[Working data Boundary: Start]

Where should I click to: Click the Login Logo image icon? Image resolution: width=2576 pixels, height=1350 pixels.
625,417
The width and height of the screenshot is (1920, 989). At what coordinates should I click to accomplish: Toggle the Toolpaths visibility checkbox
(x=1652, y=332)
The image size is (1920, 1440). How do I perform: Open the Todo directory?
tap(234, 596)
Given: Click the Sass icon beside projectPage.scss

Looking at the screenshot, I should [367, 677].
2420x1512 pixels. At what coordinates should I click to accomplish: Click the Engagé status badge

[Working data Boundary: End]

**Exercise instructions**
Retype each line above exactly as written.

**Response box**
Where should I click to: Click the Login Logo image icon? Image resolution: width=2576 pixels, height=1350 pixels.
625,417
The width and height of the screenshot is (1920, 989). At what coordinates should I click to accomplish: Toggle the Toolpaths visibility checkbox
(x=1652, y=332)
The image size is (1920, 1440). How do I perform: Open the Todo directory?
tap(234, 596)
Given: Click the Sass icon beside projectPage.scss

Looking at the screenshot, I should [367, 677].
2420x1512 pixels. At what coordinates should I click to accomplish: Click the Engagé status badge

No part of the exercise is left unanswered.